AboManille veut croire au miracle pour Mary Jane
Les Philippins bénissent Jakarta d'avoir suspendu mardi l'exécution de la jeune femme, condamnée pour trafic de drogue. Pour le pays, elle est la victime incarnée de la traite des pauvres.

«Continuons à prier pour sauver la vie de Mary Jane.» C'est le mot d'ordre qu'a donné à tous ses concitoyens le vice-président philippin, Jejomar Binay, après l'annonce que Mary Jane Veloso, condamnée pour trafic de drogue, n'avait pas été exécutée en Indonésie dans la nuit de mardi à mercredi, contrairement à huit autres condamnés à mort. Sa famille, ses proches et tous les médias de ce pays où vibre la foi catholique ont unanimement crié au «miracle». «C'est comme une résurrection. Elle est vivante», confiait mercredi à l'Agence France Presse le prêtre Harold Toledano, conseiller spirituel de la famille.
L'Indonésie a précisé qu'il s'agissait d'une suspension de l'exécution, le temps d'enquêter sur de nouveaux éléments transmis in extremis par la justice philippine. Mais à Manille et dans le reste de l'archipel, on veut croire au triomphe de la justice pour cette jeune femme de 30 ans, mère de deux enfants de 6 et 12 ans.
Si l'affaire suscite une telle émotion dans le pays, c'est aussi parce que Mary Jane Veloso incarne les souffrances qu'endurent des millions de Philippins pauvres contraints à l'exil pour travailler dans des conditions d'exploités. Née de parents éboueurs, mère élevant seule ses deux garçons, Mary Jane Veloso était partie travailler à Dubai en 2009 comme domestique, chez un employeur qui avait fini par tenter de la violer, selon le récit de sa famille. Revenue au pays, elle était en quête d'un nouveau travail lorsqu'elle s'est fait piéger par des recruteurs, affirment ses proches.

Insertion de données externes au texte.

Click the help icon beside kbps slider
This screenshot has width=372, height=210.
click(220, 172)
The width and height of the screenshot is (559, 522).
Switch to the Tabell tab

En 2010, la jeune femme, alors âgée de 25 ans, avait été arrêtée à l'aéroport de Yogyakarta, à Java, en possession d'une valise contenant 2,6 kilos d'héroïne. Selon sa version, la drogue avait été placée à son insu dans une valise «bizarrement lourde» que lui avaient fournie des gens qui, croyait-elle, l'aidaient à trouver un travail en Malaisie. Son itinéraire pour s'y rendre, selon le plan établi par ses recruteurs, passait par l'Indonésie.
Il y a quelques jours, alors que l'échéance de l'exécution approchait, la justice philippine a ouvert une enquête sur les recruteurs présumés de la jeune femme, accusés de «trafic d'être humain». L'un des membres de ce trio, tout en clamant son innocence, s'est rendu à la police.
Le gouvernement philippin s'est engagé dans le dossier, demandant par quatre fois la révision de l'affaire. Si Jakarta est enfin entré en matière, c'est parce qu'«il y a des éléments pour démontrer que Mary Jane a été victime de traite et qu'elle est un témoin d'une affaire de trafic de drogue», a expliqué mercredi un porte-parole du gouvernement philippin. «Son témoignage contre les trafiquants va servir nos deux pays», a aussi souligné le président Benigno Aquino, en réponse aux arguments indonésiens quant à la nécessité de lutter par tous les moyens, y compris la peine de mort, contre le trafic de drogue.
Manille compte sur l'enquête en cours, mais aussi sur une prochaine rencontre avec le président indonésien Joko Widodo lors d'un sommet asiatique, pour transformer durablement le «miracle» de mardi soir.